As I said, Kelly again mentions ACORN: "Of 1.3 million new registrations ACORN turned in in 2008, election officials rejected 400,000." Once again, I will point out that ACORN itself had a quality control process, where it would examine each registration for completeness and call the phone number on each registration to make sure they were valid. If the form was incomplete or the registrant could not be reached by phone, ACORN would still turn in the form, but with a big red flag on it. Did ACORN red flag 400,000 new registrations? Thanks to the Republicans hounding ACORN out of existence, we may never know. Maybe it is not funny how Jack never mentions ACORN's quality control process, since (according to Jack) ACORN (I suppose by virtue of its mission to help the poor) must have been trying to steal elections for its Democratic co-conspirators.
I haven't said anything about whether voter ID laws might be racist or not. I believe it is accepted that historically after the Civil War that in the South poll taxes and ID requirements for former slaves who might not have such documents were considered racist. I ask you, is it possible that an African American living today might have been born not in a rural hospital but at home with his/her mother assisted by an illiterate midwife, who was unable to fill out a birth certificate? If it is possible, does this person deserve to be denied the right to vote?
I urge you to read this book (of which I myself only read a portion, I found it tough going). It does not have to do with voter registration per se, but it certainly bears on the relationship between African Americans and federal, state and local governments.

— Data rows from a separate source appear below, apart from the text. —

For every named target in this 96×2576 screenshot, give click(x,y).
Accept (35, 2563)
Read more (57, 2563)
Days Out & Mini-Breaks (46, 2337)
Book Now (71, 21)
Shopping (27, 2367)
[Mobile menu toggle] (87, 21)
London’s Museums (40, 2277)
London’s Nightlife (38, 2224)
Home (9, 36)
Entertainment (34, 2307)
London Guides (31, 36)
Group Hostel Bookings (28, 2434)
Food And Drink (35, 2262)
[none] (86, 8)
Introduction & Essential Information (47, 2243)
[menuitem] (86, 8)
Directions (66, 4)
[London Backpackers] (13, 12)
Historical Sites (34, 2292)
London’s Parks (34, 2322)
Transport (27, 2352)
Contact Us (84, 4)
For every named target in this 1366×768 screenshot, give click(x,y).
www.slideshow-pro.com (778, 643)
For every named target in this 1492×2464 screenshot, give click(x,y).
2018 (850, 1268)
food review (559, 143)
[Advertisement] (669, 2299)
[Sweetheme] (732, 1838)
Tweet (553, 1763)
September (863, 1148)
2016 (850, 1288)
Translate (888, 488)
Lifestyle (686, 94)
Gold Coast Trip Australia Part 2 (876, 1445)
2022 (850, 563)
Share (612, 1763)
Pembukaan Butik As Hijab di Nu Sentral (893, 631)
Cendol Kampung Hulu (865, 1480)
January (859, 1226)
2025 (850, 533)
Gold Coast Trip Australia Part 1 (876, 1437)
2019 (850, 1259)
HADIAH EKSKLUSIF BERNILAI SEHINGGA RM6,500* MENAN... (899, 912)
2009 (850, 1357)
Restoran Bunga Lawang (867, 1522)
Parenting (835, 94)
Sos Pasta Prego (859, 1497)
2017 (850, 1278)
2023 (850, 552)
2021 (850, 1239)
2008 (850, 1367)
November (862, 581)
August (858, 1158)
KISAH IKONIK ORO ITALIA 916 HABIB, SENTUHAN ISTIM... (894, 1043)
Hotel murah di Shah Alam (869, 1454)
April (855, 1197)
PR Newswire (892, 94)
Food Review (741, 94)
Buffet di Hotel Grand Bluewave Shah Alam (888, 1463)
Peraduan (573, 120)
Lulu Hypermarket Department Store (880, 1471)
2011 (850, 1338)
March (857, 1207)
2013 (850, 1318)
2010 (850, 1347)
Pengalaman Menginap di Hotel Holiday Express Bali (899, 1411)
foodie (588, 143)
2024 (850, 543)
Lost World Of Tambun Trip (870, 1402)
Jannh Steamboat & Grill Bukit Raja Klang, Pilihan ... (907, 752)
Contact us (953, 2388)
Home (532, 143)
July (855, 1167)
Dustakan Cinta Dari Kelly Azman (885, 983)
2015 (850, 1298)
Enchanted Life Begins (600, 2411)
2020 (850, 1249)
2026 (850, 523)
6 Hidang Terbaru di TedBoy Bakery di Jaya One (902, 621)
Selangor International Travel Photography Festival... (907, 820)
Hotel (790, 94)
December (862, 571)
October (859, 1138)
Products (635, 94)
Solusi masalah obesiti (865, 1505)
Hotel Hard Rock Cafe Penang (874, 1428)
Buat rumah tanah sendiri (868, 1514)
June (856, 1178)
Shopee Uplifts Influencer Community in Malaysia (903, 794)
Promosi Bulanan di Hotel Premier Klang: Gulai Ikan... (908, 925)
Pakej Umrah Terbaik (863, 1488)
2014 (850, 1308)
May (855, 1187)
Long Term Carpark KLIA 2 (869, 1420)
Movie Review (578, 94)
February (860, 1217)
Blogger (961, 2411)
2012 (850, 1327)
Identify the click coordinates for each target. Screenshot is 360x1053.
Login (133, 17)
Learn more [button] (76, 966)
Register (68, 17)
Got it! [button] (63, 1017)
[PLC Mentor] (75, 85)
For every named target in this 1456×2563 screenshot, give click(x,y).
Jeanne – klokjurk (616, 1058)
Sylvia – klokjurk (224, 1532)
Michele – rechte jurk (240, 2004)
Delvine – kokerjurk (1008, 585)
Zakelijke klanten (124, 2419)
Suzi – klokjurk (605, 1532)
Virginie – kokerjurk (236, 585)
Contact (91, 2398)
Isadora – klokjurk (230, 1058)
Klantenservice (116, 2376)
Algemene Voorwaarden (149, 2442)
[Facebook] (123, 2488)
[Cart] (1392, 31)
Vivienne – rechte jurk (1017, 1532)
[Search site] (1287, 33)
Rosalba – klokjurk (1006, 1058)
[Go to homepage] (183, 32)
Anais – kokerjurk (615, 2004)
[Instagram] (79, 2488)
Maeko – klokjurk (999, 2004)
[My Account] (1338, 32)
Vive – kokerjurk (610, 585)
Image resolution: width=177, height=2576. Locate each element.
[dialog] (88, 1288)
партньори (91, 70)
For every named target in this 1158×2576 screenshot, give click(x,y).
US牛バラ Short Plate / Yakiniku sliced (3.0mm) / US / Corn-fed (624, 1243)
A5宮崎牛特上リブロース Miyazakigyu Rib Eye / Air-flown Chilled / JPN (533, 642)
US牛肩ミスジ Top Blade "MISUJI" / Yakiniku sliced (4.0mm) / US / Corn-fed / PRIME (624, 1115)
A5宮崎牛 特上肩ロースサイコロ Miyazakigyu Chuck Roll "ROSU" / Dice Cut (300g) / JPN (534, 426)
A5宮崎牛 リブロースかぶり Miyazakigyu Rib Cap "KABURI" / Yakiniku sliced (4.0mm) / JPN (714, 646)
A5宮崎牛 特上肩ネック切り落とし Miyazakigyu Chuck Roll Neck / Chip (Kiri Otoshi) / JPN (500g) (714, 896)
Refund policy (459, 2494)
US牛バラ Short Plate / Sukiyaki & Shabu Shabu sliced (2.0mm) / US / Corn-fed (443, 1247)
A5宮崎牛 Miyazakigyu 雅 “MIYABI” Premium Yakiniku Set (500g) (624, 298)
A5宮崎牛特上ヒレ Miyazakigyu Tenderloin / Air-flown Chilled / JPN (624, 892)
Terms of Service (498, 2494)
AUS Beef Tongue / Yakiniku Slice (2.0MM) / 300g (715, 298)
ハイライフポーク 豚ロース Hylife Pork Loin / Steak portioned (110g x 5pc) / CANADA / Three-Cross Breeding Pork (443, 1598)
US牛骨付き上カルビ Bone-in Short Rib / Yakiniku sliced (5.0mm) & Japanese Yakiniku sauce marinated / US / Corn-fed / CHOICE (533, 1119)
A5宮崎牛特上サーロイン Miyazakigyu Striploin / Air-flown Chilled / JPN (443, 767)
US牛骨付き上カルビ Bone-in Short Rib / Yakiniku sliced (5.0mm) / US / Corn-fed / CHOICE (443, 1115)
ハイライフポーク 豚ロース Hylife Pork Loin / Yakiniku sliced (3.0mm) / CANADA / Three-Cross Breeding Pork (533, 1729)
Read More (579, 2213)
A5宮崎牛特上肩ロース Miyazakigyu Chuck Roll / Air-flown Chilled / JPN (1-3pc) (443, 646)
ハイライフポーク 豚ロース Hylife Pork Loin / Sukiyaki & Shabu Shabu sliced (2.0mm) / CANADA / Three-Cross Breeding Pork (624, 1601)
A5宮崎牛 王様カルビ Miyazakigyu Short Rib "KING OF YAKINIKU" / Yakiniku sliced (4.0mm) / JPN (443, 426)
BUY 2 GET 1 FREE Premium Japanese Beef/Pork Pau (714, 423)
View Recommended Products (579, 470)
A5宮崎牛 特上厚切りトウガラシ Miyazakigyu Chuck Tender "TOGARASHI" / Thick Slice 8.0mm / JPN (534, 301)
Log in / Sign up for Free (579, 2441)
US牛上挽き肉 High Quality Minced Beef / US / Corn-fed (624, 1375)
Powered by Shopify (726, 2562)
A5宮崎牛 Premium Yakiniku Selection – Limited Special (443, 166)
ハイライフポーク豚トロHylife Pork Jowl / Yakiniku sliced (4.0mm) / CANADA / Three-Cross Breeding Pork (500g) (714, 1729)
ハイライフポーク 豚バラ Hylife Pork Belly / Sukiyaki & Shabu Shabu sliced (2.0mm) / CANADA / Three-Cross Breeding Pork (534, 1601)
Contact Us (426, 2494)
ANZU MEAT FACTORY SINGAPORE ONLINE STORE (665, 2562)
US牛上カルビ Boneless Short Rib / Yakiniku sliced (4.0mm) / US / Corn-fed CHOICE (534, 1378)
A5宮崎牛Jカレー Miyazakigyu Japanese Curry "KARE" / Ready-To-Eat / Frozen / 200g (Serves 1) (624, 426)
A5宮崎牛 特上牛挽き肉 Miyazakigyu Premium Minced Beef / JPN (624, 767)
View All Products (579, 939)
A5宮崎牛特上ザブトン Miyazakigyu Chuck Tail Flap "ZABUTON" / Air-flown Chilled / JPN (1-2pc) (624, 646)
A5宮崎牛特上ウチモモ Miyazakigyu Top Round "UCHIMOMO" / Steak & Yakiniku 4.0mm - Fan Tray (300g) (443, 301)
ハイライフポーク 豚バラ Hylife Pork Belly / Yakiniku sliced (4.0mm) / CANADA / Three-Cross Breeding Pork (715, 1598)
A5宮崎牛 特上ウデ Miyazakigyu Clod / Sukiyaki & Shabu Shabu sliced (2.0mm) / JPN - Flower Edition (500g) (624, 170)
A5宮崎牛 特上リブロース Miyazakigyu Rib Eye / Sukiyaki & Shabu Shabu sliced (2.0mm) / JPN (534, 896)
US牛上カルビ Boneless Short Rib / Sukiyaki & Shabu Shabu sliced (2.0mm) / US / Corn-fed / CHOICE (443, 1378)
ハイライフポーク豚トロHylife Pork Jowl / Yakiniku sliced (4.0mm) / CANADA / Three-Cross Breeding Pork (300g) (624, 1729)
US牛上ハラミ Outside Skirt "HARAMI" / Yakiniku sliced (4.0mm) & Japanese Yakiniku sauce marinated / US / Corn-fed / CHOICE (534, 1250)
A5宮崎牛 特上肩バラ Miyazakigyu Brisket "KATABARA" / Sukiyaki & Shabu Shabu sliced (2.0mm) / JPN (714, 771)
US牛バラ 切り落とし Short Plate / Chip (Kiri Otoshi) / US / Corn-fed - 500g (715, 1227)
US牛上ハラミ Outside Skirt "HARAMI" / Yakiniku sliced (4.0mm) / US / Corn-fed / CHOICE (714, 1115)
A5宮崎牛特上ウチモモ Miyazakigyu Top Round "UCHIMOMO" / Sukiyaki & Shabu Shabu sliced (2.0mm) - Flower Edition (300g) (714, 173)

Before closing, I just want to note one more set of statements Kelly made about how voter ID requirements don't affect turnout: "In Georgia, black voter turnout for the midterm election in 2006 was 42.9 percent. After Georgia passed photo ID, black turnout in the 2010 midterm rose to 50.4 percent. Black turnout also rose in Indiana and Mississippi after photo IDs were required." In that statement, Kelly compares 2006 to 2010. In between was the 2008 election between Obama and McCain, which saw large voter registration efforts. For all three of Georgia, Indiana and Mississippi, that registration effort may have out weighed the disenfranchisement effect of those laws. Also for Mississippi and Indiana, these could be comparisons between a midterm and a Presidential election, which always sees a higher turnout.
But that's Jack Kelly; only some of the facts, some of the time.